I doubt if the RRC president would even know which bus to take or how to make her own meals or, better yet, how to walk around a college wearing her so-called work shoes. Heck, she sounds more like a chauffeured golfing senator.

KAT THOMPSON

Winnipeg

A shallow critique

The headline on Morley Walker's March 9 review of George Saunders' collection Tenth of December, Satirically demented tales for mainstream readers, was my first clue that he had missed a lot in his reading. Rather than being "satirically demented," Saunders' latest is full of pointed satire, beauty of the human condition and deep truths.

Walker's summation -- oh, these are some nutty stories -- is a shallow critique. To say that the title story is about a fat boy saving a cancer patient is like saying The Grapes of Wrath has something to do with fruit-picking in California.

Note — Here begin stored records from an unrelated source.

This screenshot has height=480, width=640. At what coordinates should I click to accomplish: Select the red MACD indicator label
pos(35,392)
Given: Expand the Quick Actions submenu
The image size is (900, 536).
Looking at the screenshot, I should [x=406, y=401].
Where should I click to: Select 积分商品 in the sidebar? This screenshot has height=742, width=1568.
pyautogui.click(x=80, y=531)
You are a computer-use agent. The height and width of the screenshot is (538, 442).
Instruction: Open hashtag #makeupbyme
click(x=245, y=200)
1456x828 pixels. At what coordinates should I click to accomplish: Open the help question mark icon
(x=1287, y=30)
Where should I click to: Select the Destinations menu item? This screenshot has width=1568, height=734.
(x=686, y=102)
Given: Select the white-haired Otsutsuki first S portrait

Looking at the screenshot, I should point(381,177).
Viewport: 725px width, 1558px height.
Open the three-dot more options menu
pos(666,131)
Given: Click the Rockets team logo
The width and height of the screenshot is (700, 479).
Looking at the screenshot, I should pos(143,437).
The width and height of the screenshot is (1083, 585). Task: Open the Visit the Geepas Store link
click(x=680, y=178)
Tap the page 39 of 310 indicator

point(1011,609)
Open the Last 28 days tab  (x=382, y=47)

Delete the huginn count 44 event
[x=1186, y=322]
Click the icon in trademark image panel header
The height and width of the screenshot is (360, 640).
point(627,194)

The Semplica Girl Diaries points at consumer obsession and the coldness, and brutality, of making other people subservient to the level of ornamentation for a rich and ruling culture. Escape from Spiderhead speaks in pointed satire to a culture that worships at the temples of Viagra and Prozac.

Saunders got his genius grant for a lot more than just "dreaming up this stuff." I feel like the whole review was created so the final Alice Munro dig could be inserted.

Don't get me wrong. I love Munro's work -- both writers are geniuses in their own way. Clearly, Walker misses a lot of layers, and even the whole boat.

CRAIG TERLSON

Winnipeg

Ending the bullying

In his March 9 column, Why not anti-bully clubs?, Hendrik van der Breggen argues Bill 18 should refer to "anti-bullying clubs" rather than "gay-straight alliances."

First, Bill 18 does not prohibit general anti-bully clubs. Second, the critics are blind to the reality in our schools. Gay and lesbian students did not form GSAs on a whim. They formed them as a reaction to vicious bullying. If the bullying would go away, GSAs would soon go away.

Then some publicly funded schools banned GSAs, or insisted that they not use the word "gay." The GSA clause in Bill 18 is a reaction to that situation.

If some schools didn't target GSAs, there would be no need for Bill 18 to specifically state that GSAs are allowed when students want to form them.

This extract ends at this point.